Corporate governance

Approach to corporate governance

Our approach to corporate governance is based on the values and principles that underpin our day-to-day activities, including responsiveness, collaboration, transparency, integrity and accountability. This approach encompasses a commitment to excellence in corporate governance standards that we regard as fundamental to the sustainability of our business.

Applying governance principles

The board of directors is committed to applying the recommendations of King III, complying with the JSE Listings Requirements and Companies Act, as well as incorporating relevant standards of best practice.
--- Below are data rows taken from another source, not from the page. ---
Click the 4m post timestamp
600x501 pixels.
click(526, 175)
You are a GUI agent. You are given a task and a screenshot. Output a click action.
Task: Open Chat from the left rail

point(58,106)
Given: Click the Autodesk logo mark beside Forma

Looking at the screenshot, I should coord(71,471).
The board ensures that it acts in the best interest of the company.

In line with King III’s “apply or explain” approach, the directors disclose the extent to which Hyprop applies these principles to create and sustain value for stakeholders over the short, medium and long term, and explain any instances of non-compliance.

Hyprop has elected to participate in the Institute of Directors Southern Africa’s (IoDSA) governance assessment instrument, achieving the highest application score of AAA.
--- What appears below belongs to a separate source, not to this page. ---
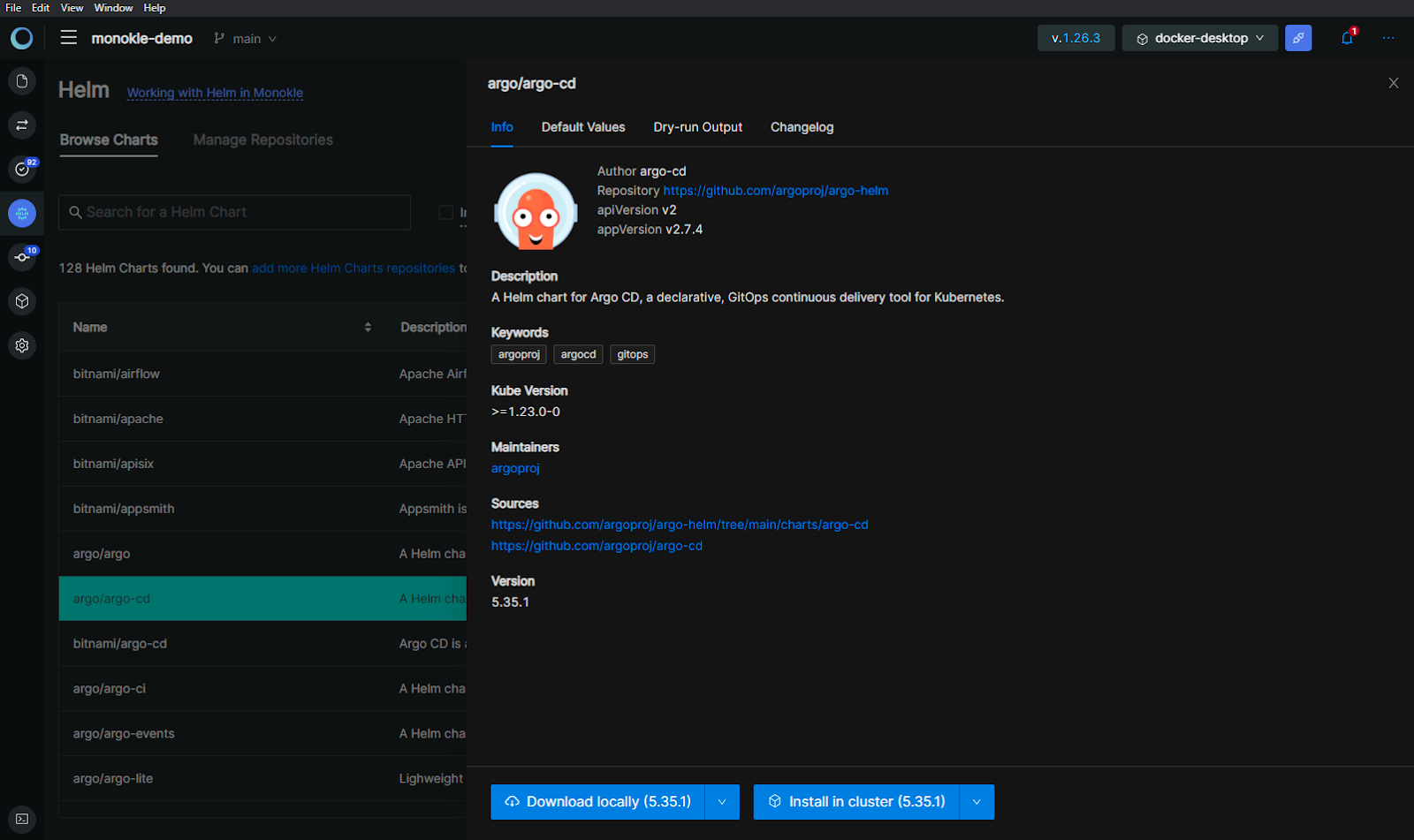The height and width of the screenshot is (840, 1414).
Task: Click the blue cluster connect icon
Action: point(1298,38)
Hyprop Investments Limited – 1987/005284/06   IoDSA FAI
  Applied/partially not applied/not applied
+ Chapter 1: Ethical leadership and corporate citizenship   AAA   Applied
+ Chapter 2: Boards and directors   AAA   Applied
+ Chapter 3: Audit committees   AAA   Applied
+ Chapter 4: The governance of risk   AAA   Partially not applied
+ Chapter 5: The governance of information technology   AAA   Applied
+ Chapter 6: Compliance with laws, rules, codes and standards   AAA   Applied
+ Chapter 7: Internal audit   AAA   Applied
+ Chapter 8: Governing stakeholder relationships   AAA   Applied
+ Chapter 9: Integrated reporting and disclosure   AA   Applied
Overall score   AAA   Powered by IoDSA GAI

Please view the full report on compliance with each of the King III principles online (


See King III Application (Chapter 2).


Ethical leadership and corporate citizenship

Hyprop’s board and management team provide effective leadership and supervision based on ethical imperatives. They understand that ethical conduct and good corporate citizenship underpin the King III code, where leadership is expected to direct business strategy and operations to ensure long-term sustainability.
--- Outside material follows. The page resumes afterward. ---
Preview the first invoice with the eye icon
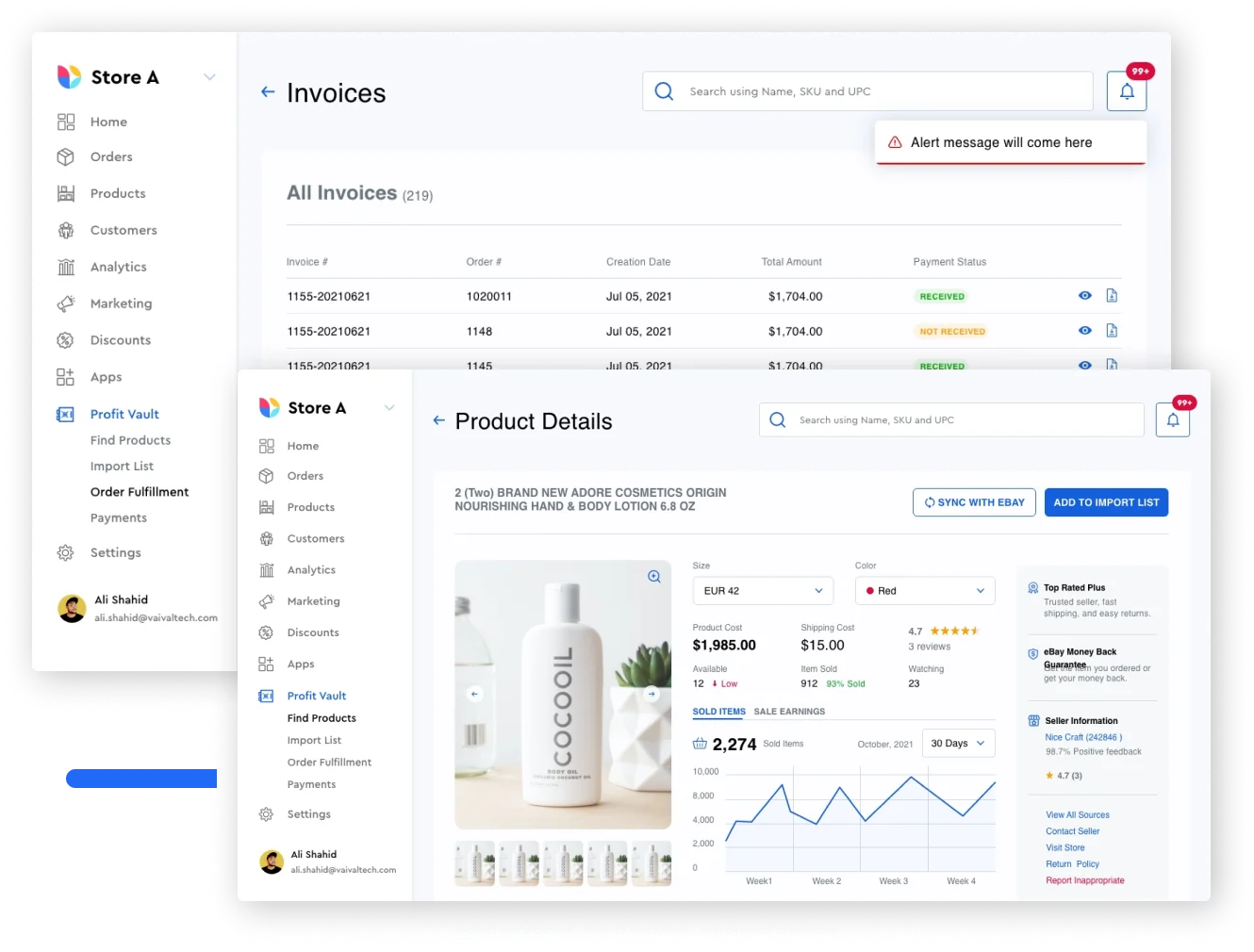coord(1084,295)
The board is guided in all matters by the board charter, which sets out its responsibilities. Please view the board charter online. In line with its charter, the board is the guardian of the group’s values and ethics. This is achieved by effectively managing corporate ethics and aligning business strategy to corporate values, while considering our impact on the economy, society, stakeholders and the environment.

The board leads by example and embodies the values set out in our code of conduct and ethics, published online. Its social and ethics committee monitors compliance with Hyprop’s code of conduct and ethics and other relevant social, ethical and legal requirements, as well as best practice. It reports to shareholders on matters in its mandate at the annual general meeting and via this integrated report.

Ethical behaviour is monitored through the Hyprop whistleblower’s line (0800 555 317), an independent hotline operated by an external provider that includes regular call analysis to enable Hyprop to investigate all allegations promptly. Formal reports on matters that may affect financial performance are submitted to the audit committee. One report was received during the period, which was appropriately addressed.

Composition of the board

Hyprop’s board comprises 10 directors: five independent non-executives, three non-executives, and two executive directors.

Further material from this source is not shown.